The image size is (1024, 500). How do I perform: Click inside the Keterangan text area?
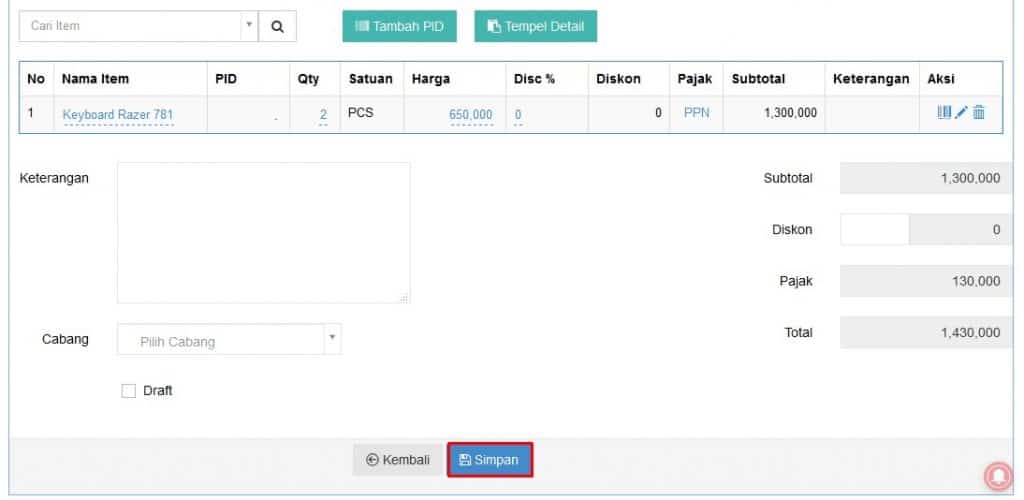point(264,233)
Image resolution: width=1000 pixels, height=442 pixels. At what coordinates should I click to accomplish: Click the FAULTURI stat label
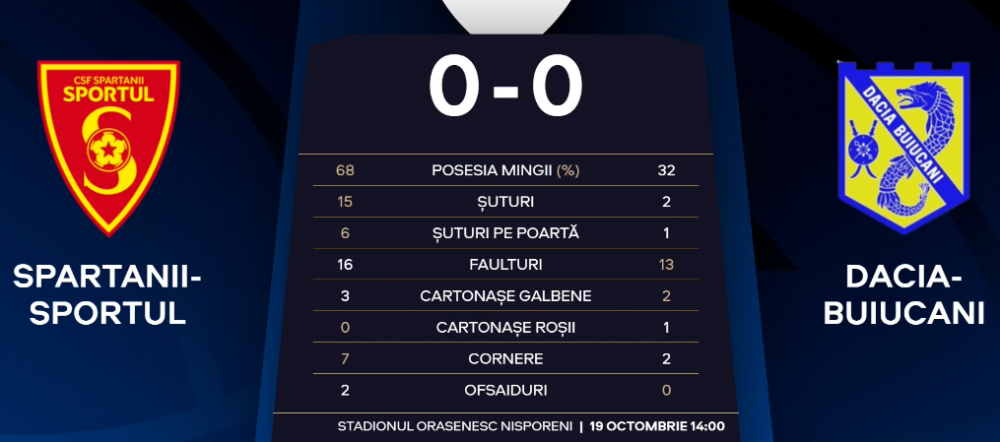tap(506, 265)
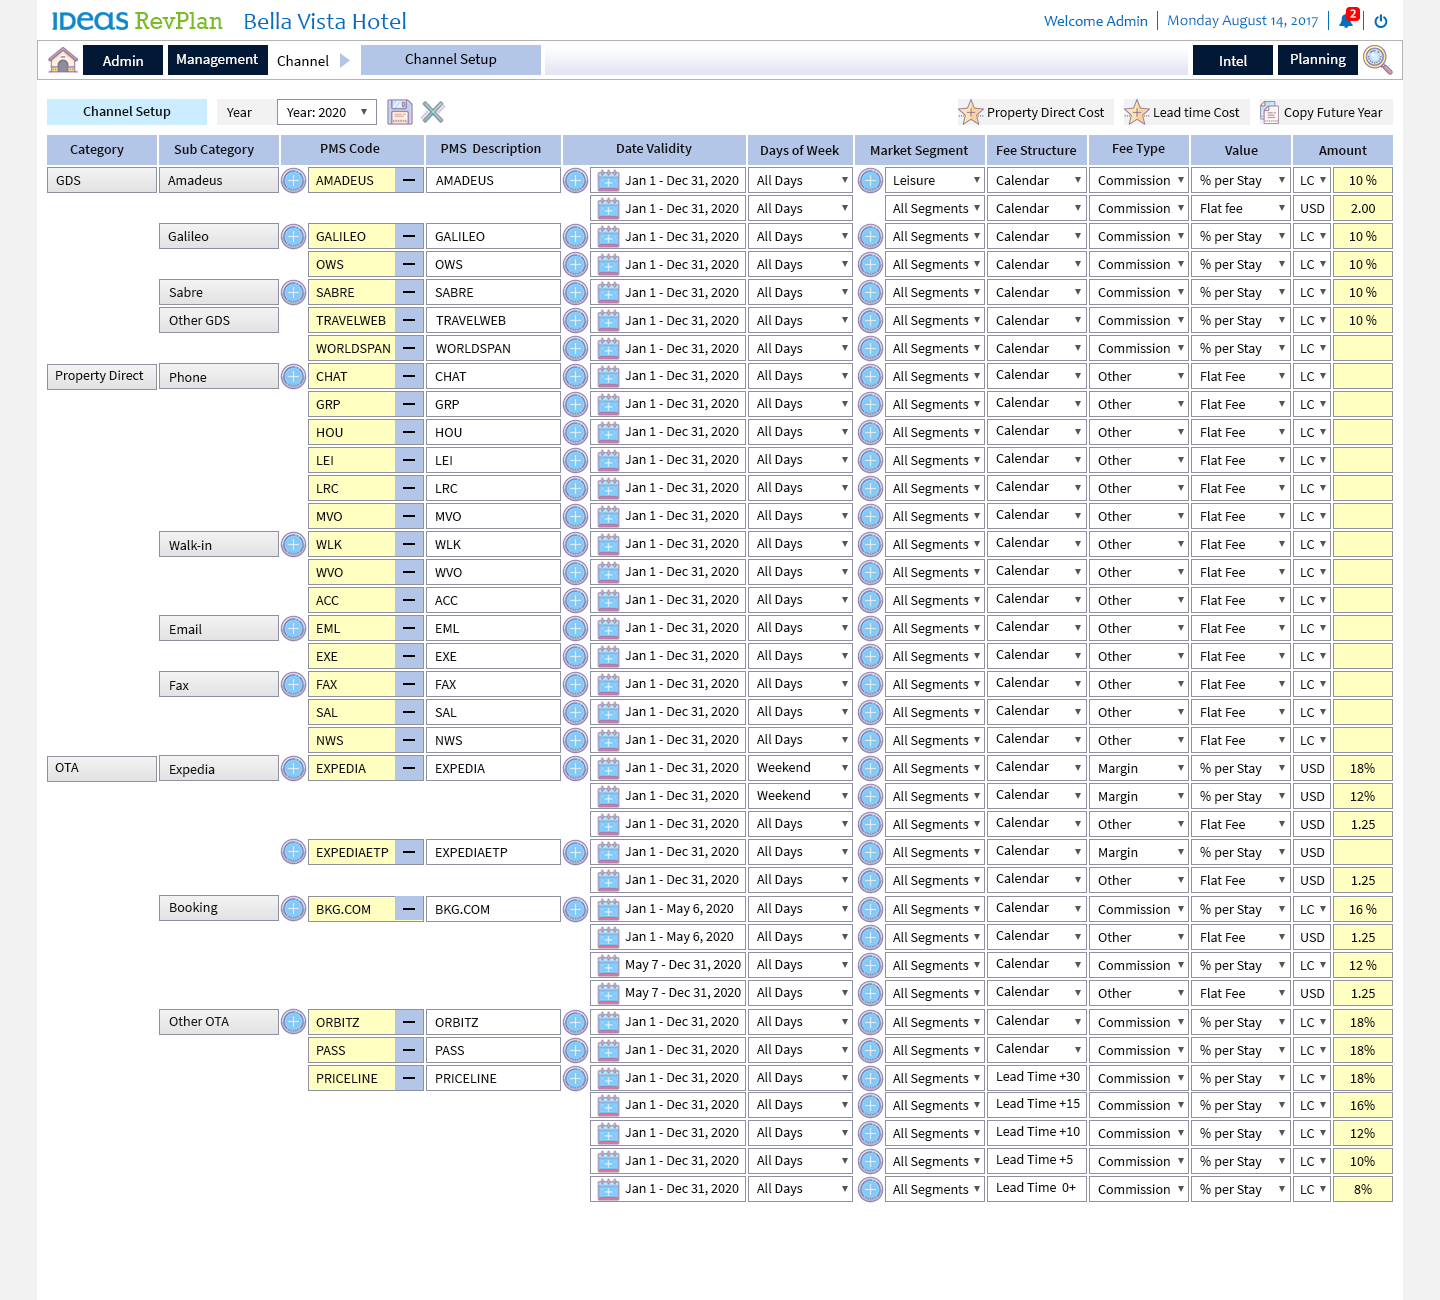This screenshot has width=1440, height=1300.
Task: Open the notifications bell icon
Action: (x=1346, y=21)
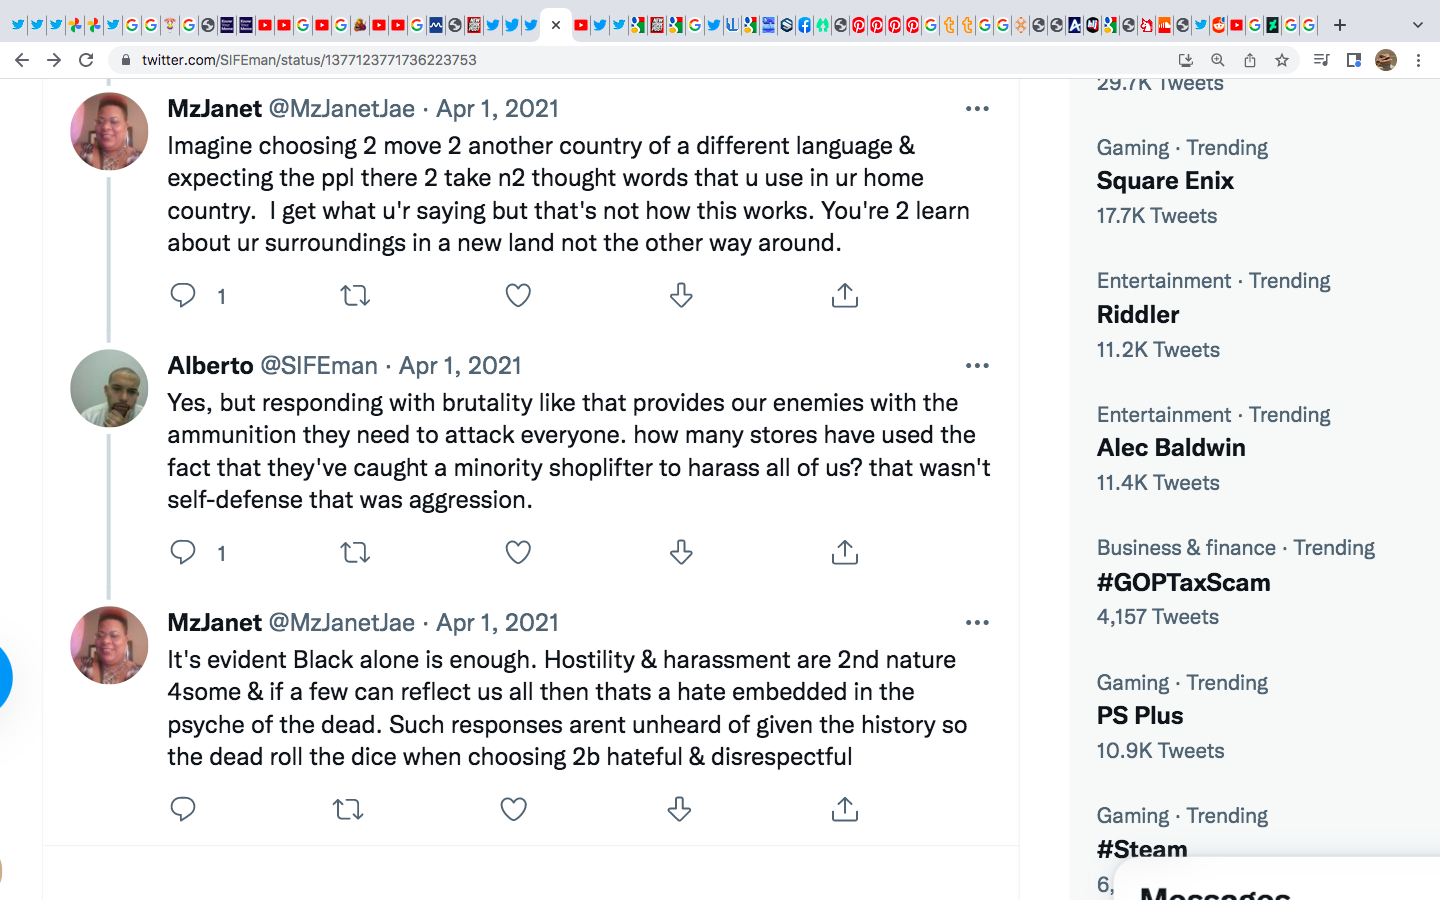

**Stated problem**
Could you copy all of the rows above line for line, without changing a word and with the pictures left out?

**Solution for this exercise**
The image size is (1024, 500). How do I perform: Click inside the Keterangan text area?
point(264,233)
Image resolution: width=1000 pixels, height=442 pixels. At what coordinates should I click to accomplish: Click the FAULTURI stat label
tap(506, 265)
This screenshot has width=1440, height=1300.
Task: Open the notifications bell icon
Action: (x=1346, y=21)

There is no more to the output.